Come si può contrastare questa ondata di estremismo, che rischia di essere la vera novità delle prossime elezioni?

Poiché la flessibilità del mercato del lavoro e la fragilità nei rapporti sociali, che sono difficilmente visibili, avvengono in contemporanea con l’arrivo di ondate di immigrati, che invece sono fisicamente presenti, tendiamo ad individuare nell’effetto la causa delle nostre insicurezze e pensiamo che eliminando quell’effetto avremo anche eliminato la causa. Emblematica in tal senso mi pare l’ideologia della Lega in Italia: l’insicurezza per loro non è il prodotto di politiche neo-liberiste, ma nasce semplicemente dalla necessità per i lombardi di dividere le loro ricchezze con calabresi e siciliani, o per tutti questi di condividerle con gli stranieri.

La globalizzazione può essere affrontata con due logiche, che sembrano incompatibili e invece sono necessariamente complementari: la logica della chiusura locale e quella della responsabilità globale.
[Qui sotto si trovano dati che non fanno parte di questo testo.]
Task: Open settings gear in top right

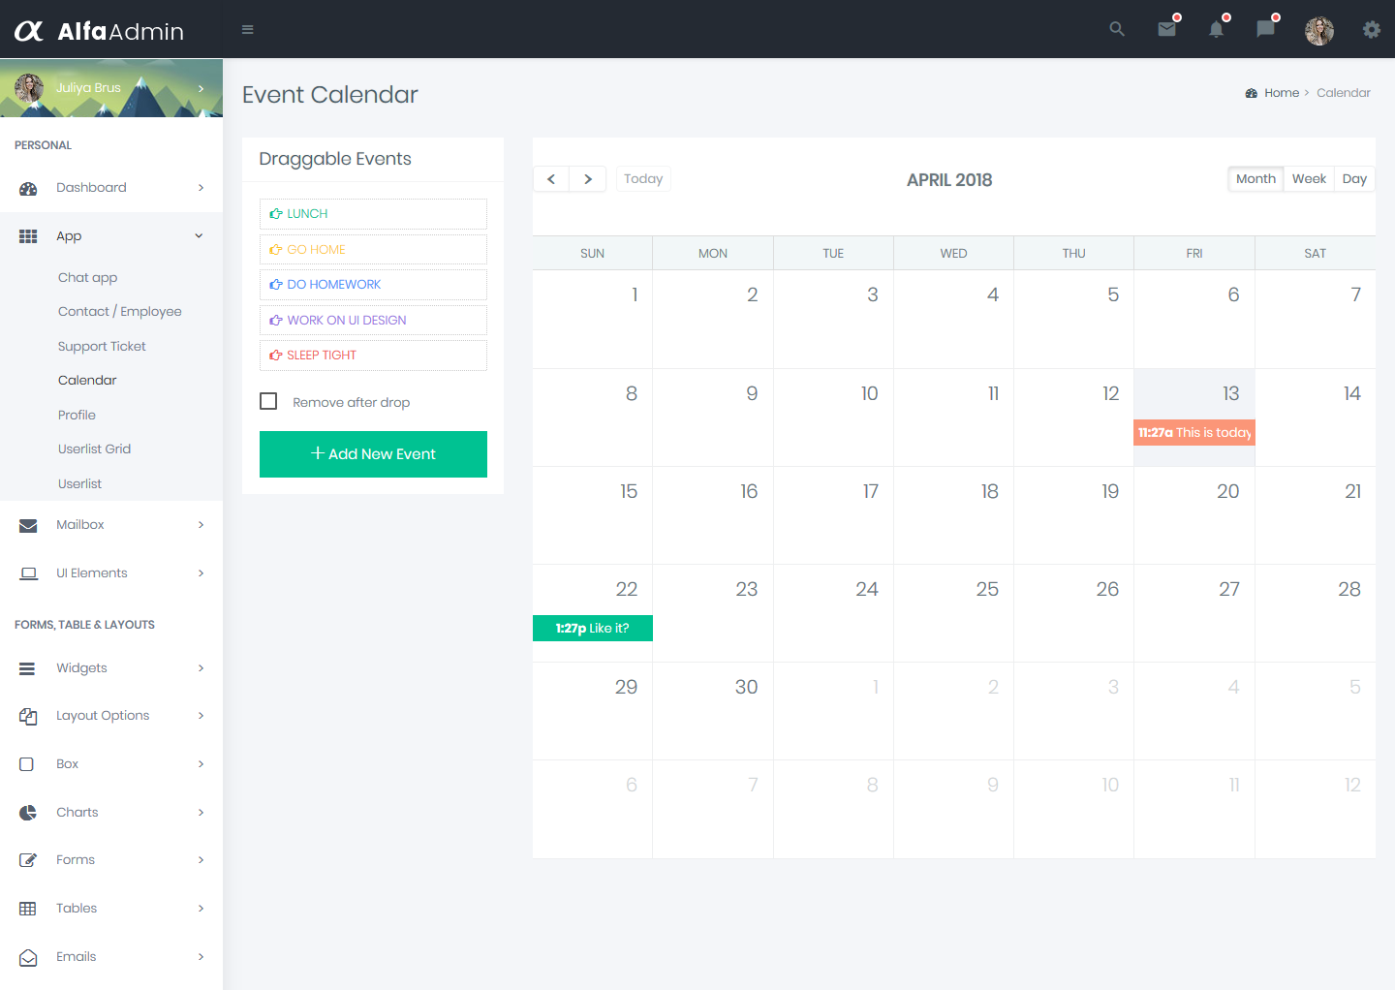Action: point(1372,29)
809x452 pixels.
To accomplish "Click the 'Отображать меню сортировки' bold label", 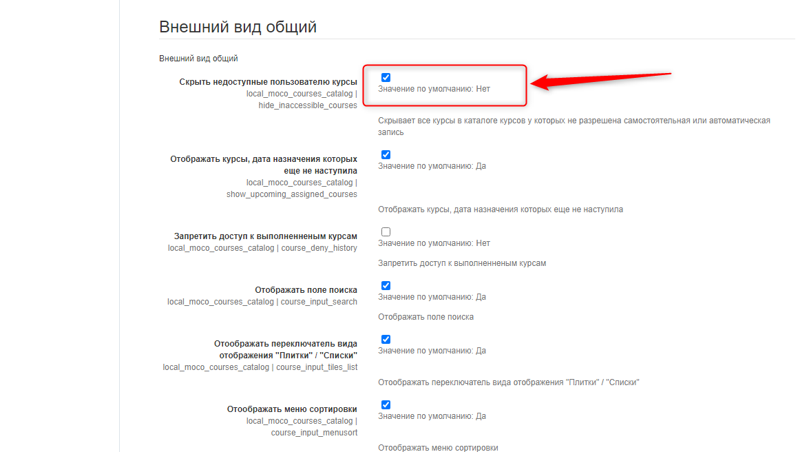I will [292, 409].
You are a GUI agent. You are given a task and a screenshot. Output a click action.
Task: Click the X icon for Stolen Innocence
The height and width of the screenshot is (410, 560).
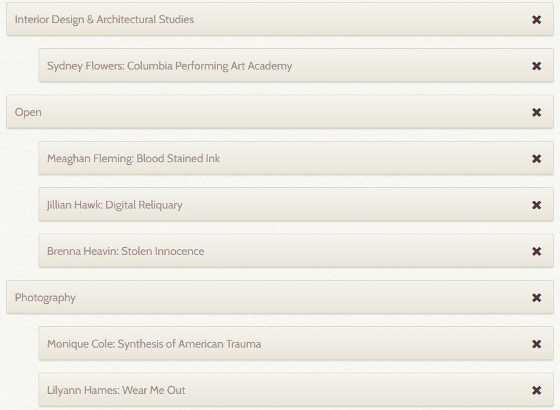coord(536,252)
Contrariamente a quanto queste forze politiche dicono, per mero consenso elettorale, l’Unione europea non è una minaccia all’autonomia degli stati nazionali, non erode la sovranità nazionale limitando il potere dei governi nel controllo dell’economia. Al contrario, queste dinamiche di erosione sono portate avanti da forze globali, contro cui solo istituzioni sovranazionali come l’Unione europea possono essere di contrasto: solo ricostruendo a livello più ampio quella rete istituzionale che non controlla più l’economia nazionale, è possibile salvaguardare i confini della sovranità nazionale.

La seconda logica invece ci dice che non è possibile difendere la libertà e la democrazia a livello di stato nazionale, per quanto bene armato: i nostri destini si decidono a livello globale e solo su questo piano possono essere difesi i nostri valori.


Come può l’Europa attrezzarsi per fare fronte a queste sfide?

Sono abbastanza anziano da ricordare che i padri fondatori dell’Europa unita, Schuman, Monet, Adenauer, De Gasperi, non si sono posti queste domande: hanno costruito l’Europa dalla porta della cucina, non dall’ingresso monumentale, coordinando e integrando la produzione di carbone e acciaio e senza porsi il problema della cultura europea, dell’identità europea e neppure della comunità europea. Hanno creato un fatto compiuto, confidando che esso, una volta sistemato, avrebbe poi creato la sua stessa logica giustificante. In questo modo pragmatico e concreto sono riusciti dove tutti gli sforzi di unificazione attraverso la fede o la forza erano miseramente falliti nei secoli precedenti.

Ora siamo di fronte ad un nuovo dilemma: c’è una divergenza insanabile tra il potere e la politica. A livello globale c’è potere senza controllo politico, mentre a livello locale c’è politica senza possibilità di incidere. I poteri degli stati nazionali non sono più sufficienti nel mondo globalizzato. Siamo quindi in una situazione analoga a quella di cinquant’anni fa: non abbiamo un progetto, un ideale, un programma. Siamo come alpinisti sul costone di una montagna che non è mai stato percorso in precedenza e non sappiamo che cosa ci aspetti dall’altro lato: siamo spinti ad andare avanti non dal desiderio di raggiungere qualcosa che non conosciamo, che non possiamo neppure immaginare, ma dallo sconforto della situazione in cui ci troviamo.Tornare indietro non è più possibile, fermarsi a riposare non è consentito. Bisogna andare avanti, costruendo nella scalata i concetti per definire la nuova realtà. Solo così possiamo arrivare alla forcella e vedere finalmente che cosa ci aspetta dall’altra parte.